┌──

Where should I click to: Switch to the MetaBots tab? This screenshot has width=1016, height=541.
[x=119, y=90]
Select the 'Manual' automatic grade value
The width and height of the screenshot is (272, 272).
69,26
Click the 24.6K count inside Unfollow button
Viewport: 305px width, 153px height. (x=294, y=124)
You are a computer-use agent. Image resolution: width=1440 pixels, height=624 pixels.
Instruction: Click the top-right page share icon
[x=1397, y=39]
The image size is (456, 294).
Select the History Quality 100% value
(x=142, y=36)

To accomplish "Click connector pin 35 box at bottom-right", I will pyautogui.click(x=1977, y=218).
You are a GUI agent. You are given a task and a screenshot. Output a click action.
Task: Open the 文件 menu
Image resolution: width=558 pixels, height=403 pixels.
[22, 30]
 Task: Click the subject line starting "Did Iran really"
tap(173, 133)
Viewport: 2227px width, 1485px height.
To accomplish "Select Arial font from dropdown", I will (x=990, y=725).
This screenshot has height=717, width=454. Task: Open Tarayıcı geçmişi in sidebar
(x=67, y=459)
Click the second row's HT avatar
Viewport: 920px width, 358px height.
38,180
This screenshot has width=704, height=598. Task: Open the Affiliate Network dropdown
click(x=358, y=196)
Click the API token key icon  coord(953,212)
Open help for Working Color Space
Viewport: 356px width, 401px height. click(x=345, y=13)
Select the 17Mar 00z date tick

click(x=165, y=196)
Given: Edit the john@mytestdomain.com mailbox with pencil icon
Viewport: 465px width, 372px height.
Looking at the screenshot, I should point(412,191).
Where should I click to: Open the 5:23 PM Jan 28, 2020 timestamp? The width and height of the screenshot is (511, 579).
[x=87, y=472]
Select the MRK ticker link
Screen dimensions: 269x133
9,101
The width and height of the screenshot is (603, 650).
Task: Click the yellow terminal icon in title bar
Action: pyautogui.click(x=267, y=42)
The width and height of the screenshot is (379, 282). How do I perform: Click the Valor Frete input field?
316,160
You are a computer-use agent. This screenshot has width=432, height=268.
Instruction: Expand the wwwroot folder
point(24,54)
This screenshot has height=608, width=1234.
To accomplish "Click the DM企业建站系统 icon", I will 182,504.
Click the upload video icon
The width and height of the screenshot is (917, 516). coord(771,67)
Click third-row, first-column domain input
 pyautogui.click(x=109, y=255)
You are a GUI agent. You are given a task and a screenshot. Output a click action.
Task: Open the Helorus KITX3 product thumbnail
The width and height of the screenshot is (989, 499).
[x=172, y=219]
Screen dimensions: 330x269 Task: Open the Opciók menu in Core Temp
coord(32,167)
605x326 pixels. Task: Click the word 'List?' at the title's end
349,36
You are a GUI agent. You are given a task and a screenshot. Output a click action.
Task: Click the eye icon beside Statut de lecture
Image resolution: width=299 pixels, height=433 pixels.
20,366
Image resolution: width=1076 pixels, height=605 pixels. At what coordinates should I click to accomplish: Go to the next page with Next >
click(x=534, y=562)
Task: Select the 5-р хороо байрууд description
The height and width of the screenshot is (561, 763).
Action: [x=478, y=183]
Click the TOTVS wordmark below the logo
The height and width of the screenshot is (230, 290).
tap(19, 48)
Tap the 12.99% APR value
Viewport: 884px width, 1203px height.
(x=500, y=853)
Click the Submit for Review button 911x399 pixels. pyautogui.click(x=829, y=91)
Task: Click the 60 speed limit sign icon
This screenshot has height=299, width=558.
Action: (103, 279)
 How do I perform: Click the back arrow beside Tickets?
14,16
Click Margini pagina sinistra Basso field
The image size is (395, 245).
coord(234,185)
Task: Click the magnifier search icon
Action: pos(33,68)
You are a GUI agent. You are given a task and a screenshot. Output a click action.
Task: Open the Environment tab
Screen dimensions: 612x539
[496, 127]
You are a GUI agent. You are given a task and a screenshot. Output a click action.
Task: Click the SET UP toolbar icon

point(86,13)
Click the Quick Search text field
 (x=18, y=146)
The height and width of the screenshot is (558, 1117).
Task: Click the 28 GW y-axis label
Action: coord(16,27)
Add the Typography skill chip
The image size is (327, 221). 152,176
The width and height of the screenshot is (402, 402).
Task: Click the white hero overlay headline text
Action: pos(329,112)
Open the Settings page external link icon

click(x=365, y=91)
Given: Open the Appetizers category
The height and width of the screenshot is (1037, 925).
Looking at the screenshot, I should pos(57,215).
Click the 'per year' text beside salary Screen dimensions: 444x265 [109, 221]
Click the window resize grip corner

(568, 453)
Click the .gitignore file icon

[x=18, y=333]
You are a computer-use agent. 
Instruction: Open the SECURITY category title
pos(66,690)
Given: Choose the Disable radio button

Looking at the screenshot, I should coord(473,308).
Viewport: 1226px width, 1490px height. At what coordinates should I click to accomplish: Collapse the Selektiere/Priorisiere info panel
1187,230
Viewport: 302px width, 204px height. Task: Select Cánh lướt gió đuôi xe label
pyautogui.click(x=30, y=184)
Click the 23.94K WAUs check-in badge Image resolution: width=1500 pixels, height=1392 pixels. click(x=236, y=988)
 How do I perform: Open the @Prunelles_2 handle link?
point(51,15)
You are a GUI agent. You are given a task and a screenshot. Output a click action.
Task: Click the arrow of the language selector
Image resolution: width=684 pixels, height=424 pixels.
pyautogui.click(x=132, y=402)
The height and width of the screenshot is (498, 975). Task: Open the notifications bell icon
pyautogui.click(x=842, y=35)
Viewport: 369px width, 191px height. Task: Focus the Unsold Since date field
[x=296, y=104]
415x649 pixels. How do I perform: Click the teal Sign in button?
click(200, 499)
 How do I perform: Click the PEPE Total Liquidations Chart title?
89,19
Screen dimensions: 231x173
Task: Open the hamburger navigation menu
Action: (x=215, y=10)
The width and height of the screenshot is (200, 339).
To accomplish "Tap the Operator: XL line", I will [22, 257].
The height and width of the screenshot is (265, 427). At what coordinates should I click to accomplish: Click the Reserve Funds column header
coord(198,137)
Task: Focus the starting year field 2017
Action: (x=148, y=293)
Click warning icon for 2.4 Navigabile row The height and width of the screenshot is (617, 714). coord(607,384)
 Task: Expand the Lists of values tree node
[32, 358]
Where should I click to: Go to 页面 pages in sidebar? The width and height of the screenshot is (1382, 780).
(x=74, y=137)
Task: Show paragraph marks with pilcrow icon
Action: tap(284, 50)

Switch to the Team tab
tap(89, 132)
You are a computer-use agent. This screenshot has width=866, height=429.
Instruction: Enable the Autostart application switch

└──

What is required:
Which lines in the listing above hold the word "will"? Show each of them.

Response to this task:
To accomplish "Click connector pin 35 box at bottom-right", I will pyautogui.click(x=1977, y=218).
To accomplish "Select Arial font from dropdown", I will (x=990, y=725).
To accomplish "Click the DM企业建站系统 icon", I will 182,504.
To accomplish "Tap the Operator: XL line", I will [22, 257].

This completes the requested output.